Working data ->
--- --- ---

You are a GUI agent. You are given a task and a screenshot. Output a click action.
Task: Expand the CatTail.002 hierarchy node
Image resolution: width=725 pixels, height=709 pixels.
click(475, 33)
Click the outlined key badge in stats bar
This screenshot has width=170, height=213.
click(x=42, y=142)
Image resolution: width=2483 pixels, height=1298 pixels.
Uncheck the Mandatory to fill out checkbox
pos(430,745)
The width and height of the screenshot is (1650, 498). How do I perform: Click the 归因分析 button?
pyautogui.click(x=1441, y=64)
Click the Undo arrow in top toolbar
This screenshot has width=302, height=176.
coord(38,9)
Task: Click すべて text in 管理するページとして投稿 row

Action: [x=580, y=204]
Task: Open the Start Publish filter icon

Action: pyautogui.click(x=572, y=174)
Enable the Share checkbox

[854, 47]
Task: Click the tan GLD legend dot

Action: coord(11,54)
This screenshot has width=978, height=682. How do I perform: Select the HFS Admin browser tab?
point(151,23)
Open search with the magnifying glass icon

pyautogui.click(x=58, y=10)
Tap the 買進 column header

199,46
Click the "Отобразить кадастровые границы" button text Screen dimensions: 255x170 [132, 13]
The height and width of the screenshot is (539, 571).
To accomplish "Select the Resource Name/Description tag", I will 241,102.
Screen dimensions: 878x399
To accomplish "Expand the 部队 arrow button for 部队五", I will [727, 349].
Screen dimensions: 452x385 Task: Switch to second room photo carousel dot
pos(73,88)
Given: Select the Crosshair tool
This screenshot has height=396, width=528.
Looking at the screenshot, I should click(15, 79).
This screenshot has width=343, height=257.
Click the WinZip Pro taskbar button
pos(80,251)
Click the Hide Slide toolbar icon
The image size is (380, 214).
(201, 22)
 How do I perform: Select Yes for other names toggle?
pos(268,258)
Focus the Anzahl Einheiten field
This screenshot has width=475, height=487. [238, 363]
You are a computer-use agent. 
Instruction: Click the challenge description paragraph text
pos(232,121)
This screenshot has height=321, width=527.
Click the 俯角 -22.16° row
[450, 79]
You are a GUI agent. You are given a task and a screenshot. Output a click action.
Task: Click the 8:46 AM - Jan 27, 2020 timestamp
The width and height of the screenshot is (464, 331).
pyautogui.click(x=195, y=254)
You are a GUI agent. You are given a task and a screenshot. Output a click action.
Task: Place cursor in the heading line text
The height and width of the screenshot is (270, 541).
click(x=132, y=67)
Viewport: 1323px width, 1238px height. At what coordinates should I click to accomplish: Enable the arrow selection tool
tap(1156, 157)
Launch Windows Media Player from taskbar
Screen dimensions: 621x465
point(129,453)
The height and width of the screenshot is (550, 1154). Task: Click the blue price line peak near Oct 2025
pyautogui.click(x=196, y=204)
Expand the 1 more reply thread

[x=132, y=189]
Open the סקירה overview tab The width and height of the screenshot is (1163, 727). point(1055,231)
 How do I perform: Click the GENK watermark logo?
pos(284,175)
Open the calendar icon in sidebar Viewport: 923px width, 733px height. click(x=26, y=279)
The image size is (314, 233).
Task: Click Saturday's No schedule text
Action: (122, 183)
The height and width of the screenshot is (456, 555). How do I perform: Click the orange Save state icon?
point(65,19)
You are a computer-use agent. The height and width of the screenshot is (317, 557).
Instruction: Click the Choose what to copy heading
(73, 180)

--- --- ---

Work request -> Please copy out every line of the preceding listing that carries "will".

Answer to the exercise ->
To accomplish "Select the Resource Name/Description tag", I will 241,102.
To accomplish "Expand the 部队 arrow button for 部队五", I will [727, 349].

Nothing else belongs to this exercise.